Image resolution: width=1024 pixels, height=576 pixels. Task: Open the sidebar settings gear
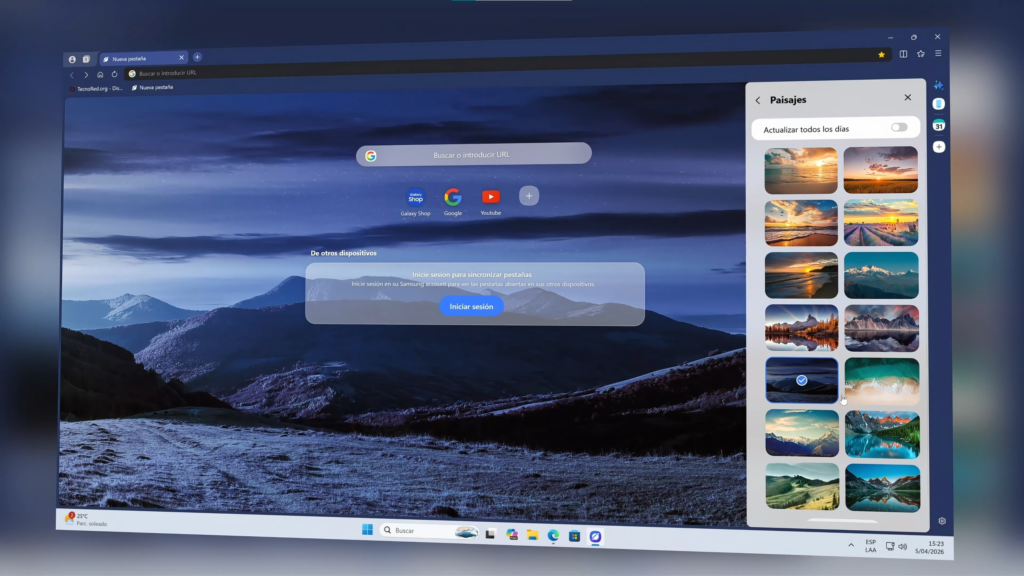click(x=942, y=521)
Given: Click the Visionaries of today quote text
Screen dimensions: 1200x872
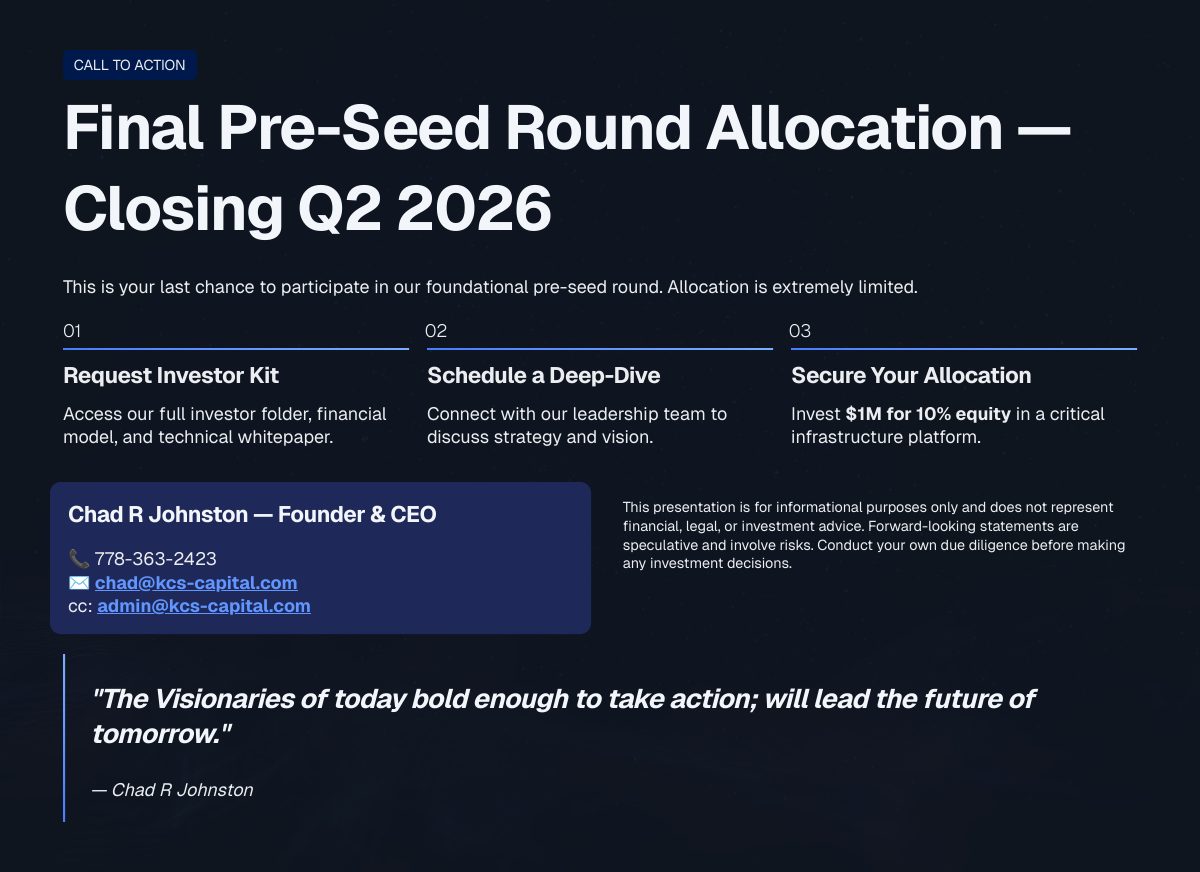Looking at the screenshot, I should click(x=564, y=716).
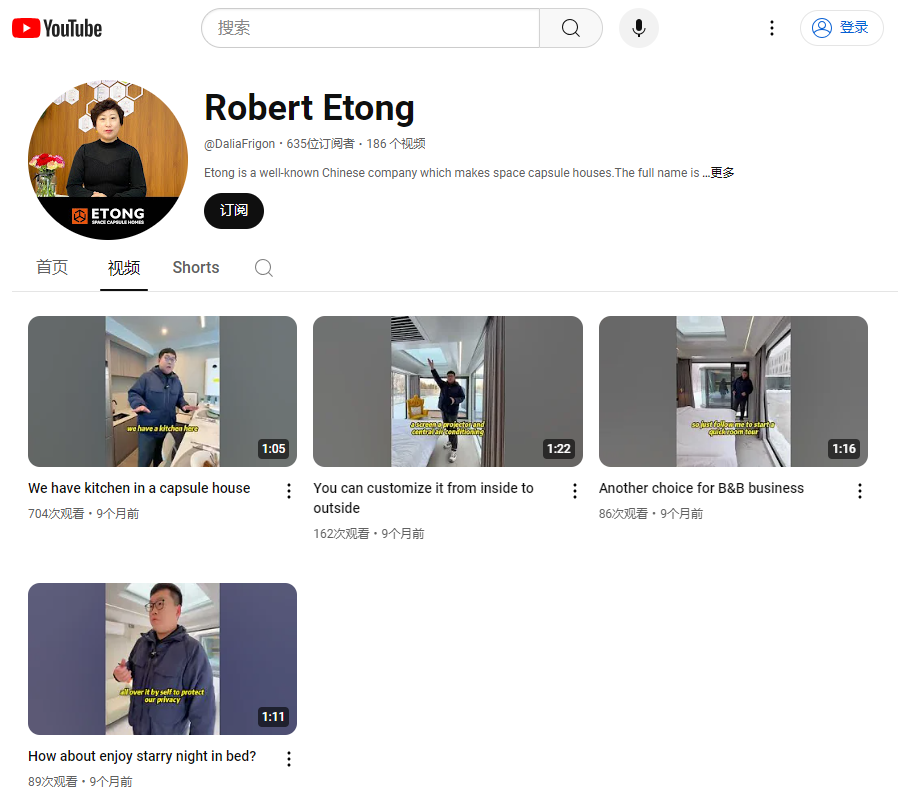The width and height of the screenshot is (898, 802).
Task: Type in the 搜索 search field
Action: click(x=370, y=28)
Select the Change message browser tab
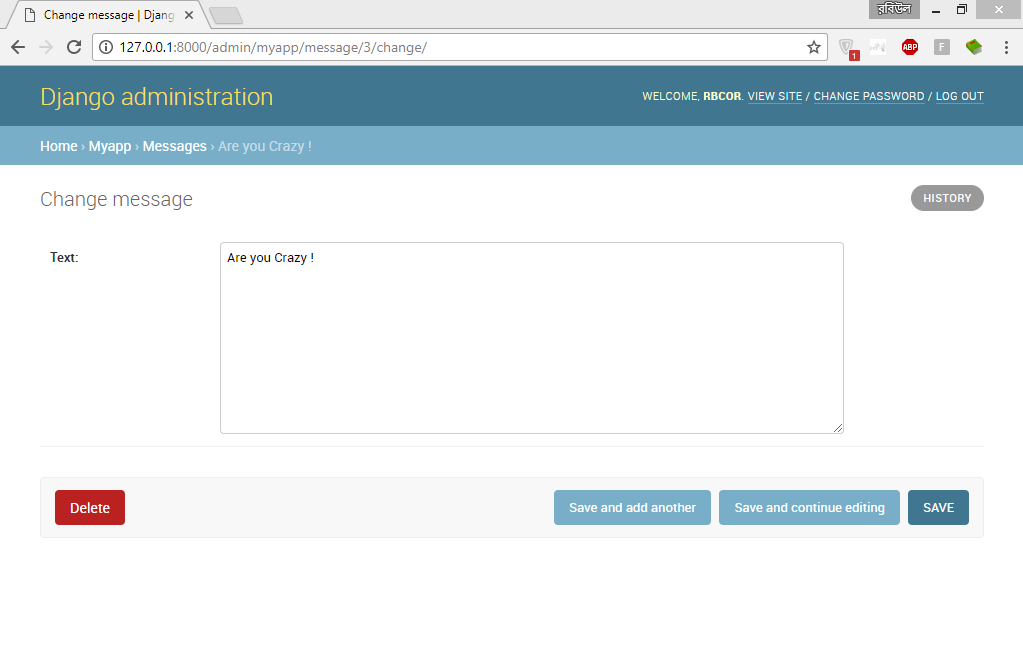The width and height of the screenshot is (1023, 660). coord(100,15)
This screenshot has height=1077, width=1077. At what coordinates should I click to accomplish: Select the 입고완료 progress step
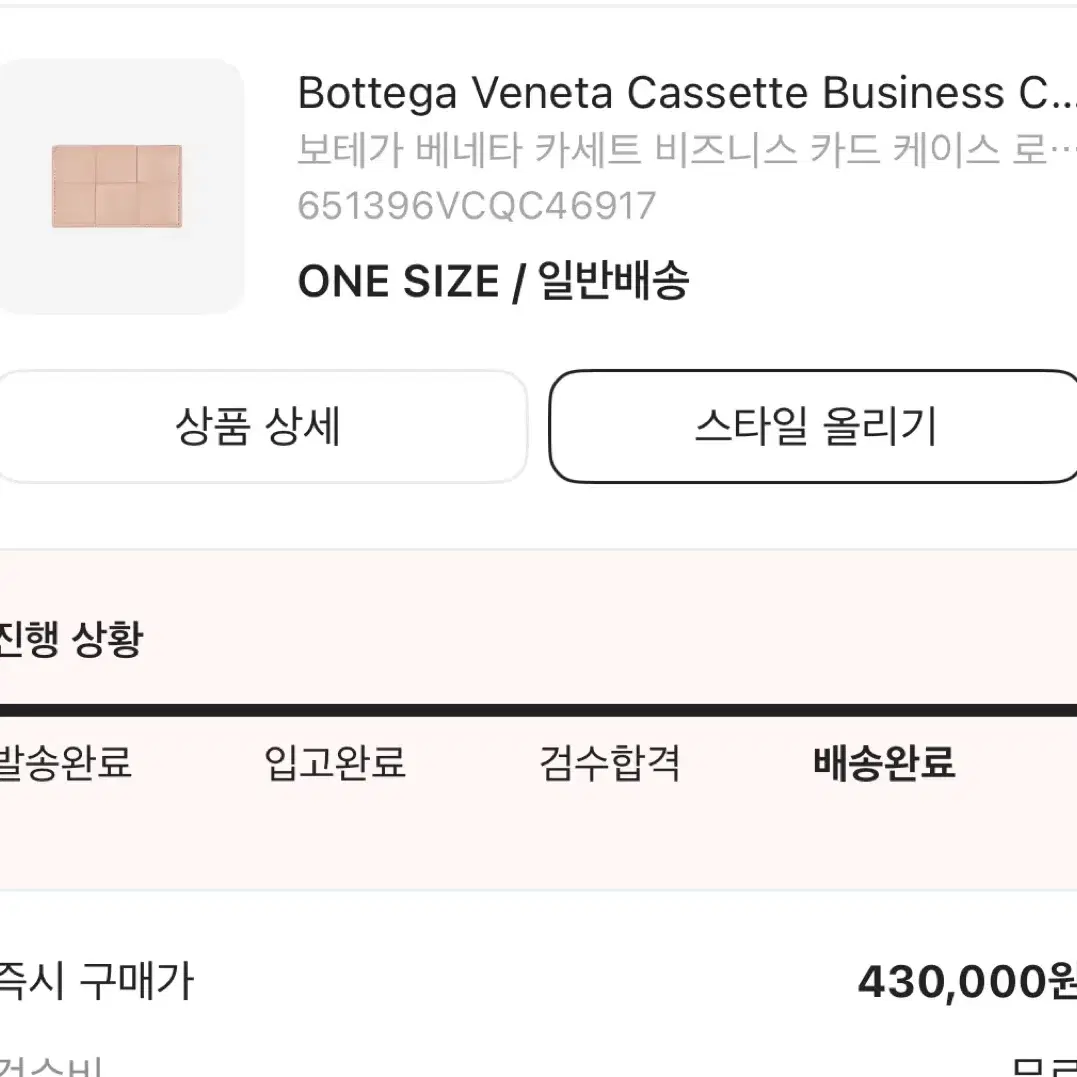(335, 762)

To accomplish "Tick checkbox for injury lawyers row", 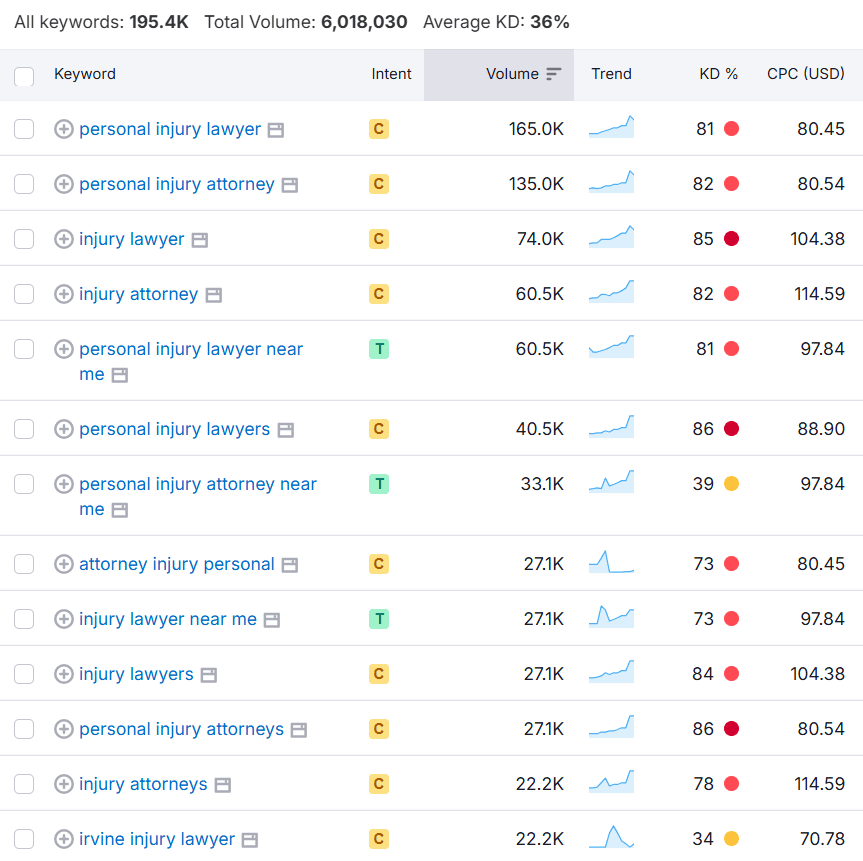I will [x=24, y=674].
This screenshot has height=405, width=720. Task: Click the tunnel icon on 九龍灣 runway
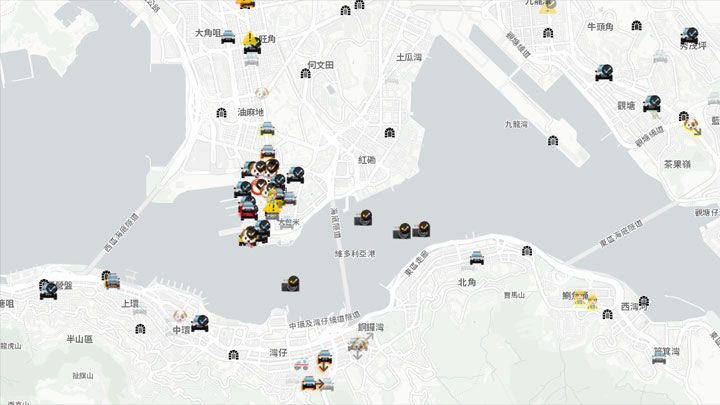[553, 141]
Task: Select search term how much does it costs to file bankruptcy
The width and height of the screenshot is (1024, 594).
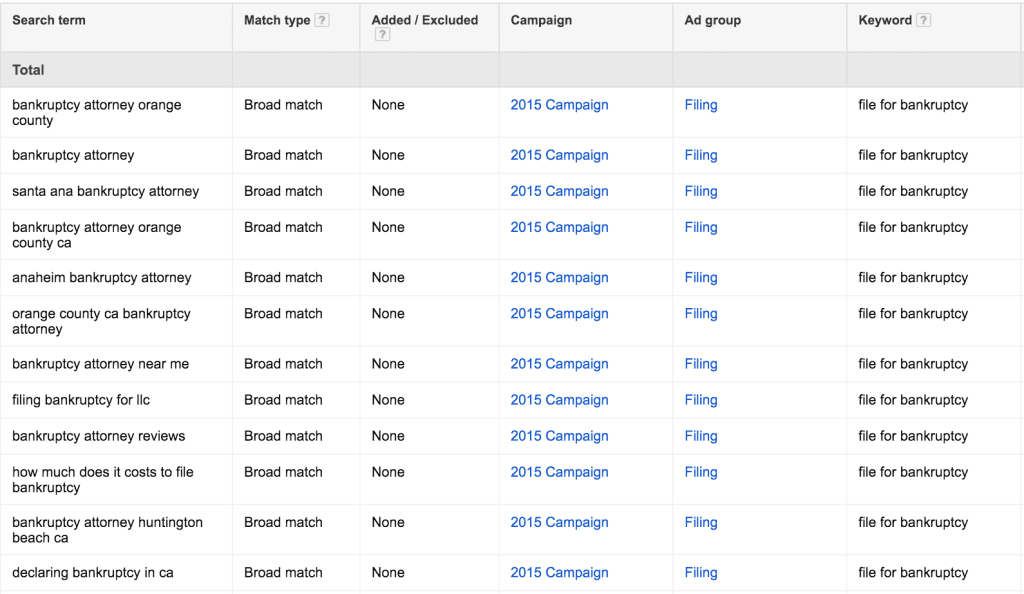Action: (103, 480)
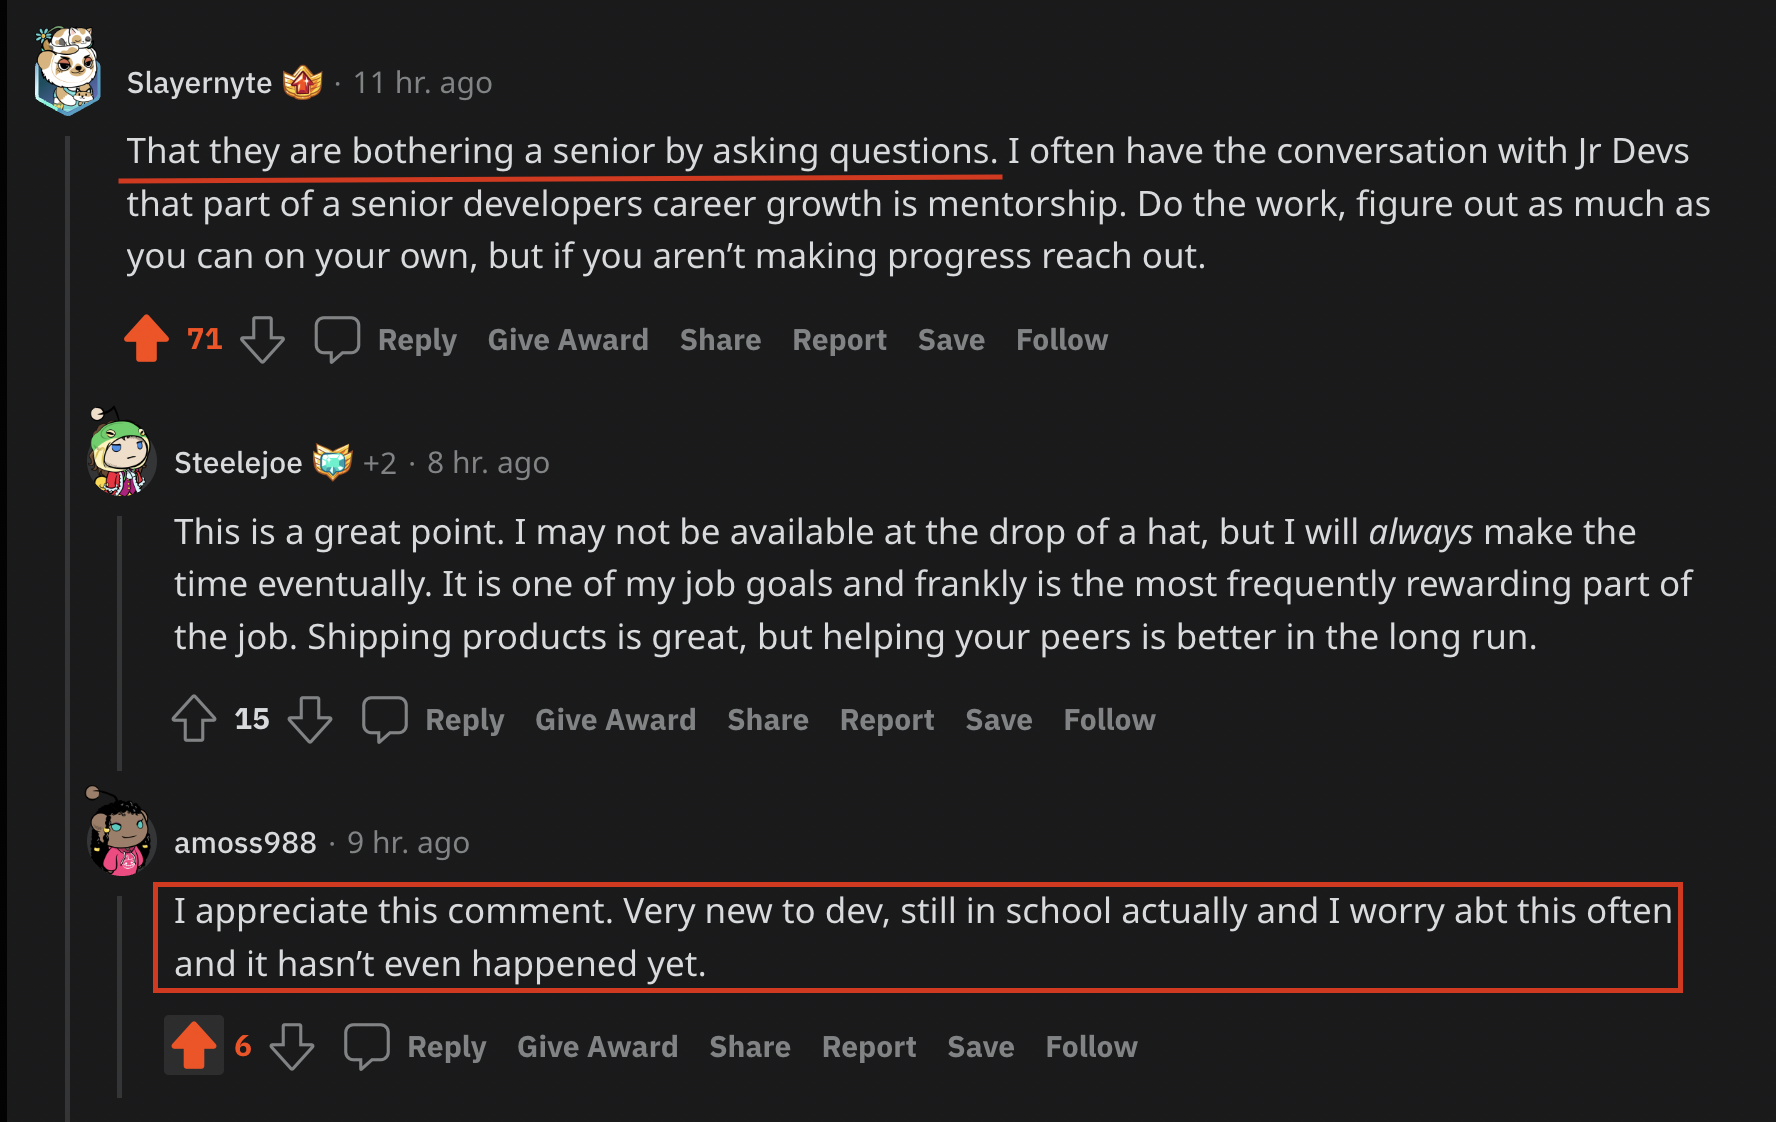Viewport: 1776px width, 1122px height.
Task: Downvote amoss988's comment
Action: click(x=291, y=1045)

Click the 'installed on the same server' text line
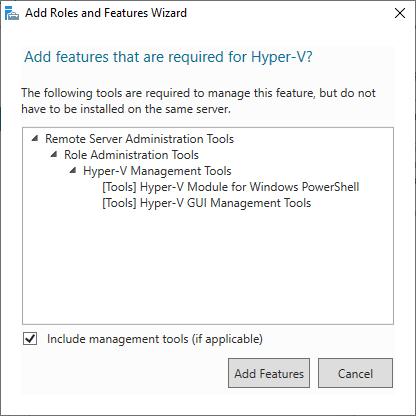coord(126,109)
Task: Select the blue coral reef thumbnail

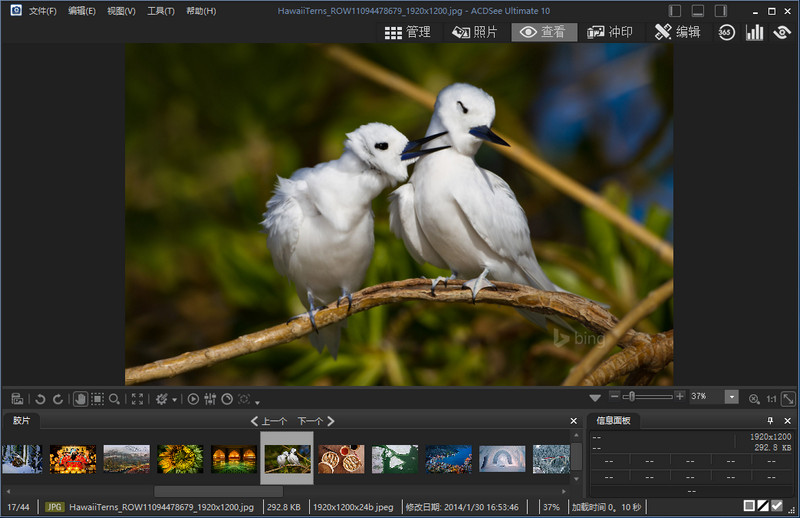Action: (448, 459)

Aim of the task:
Output nothing but the lines from the one containing "This screenshot has height=405, width=720." to the end of the listing, both ends included, reproduced exactly. Pictures stay out.

Response area:
This screenshot has height=405, width=720. Task: Click the tunnel icon on 九龍灣 runway
[553, 141]
Task: Select search term how much does it costs to file bankruptcy
The width and height of the screenshot is (1024, 594).
Action: (103, 480)
Viewport: 1776px width, 1122px height.
Task: Downvote amoss988's comment
Action: click(x=291, y=1045)

Click the 'installed on the same server' text line
coord(126,109)
Task: Select the blue coral reef thumbnail

Action: (448, 459)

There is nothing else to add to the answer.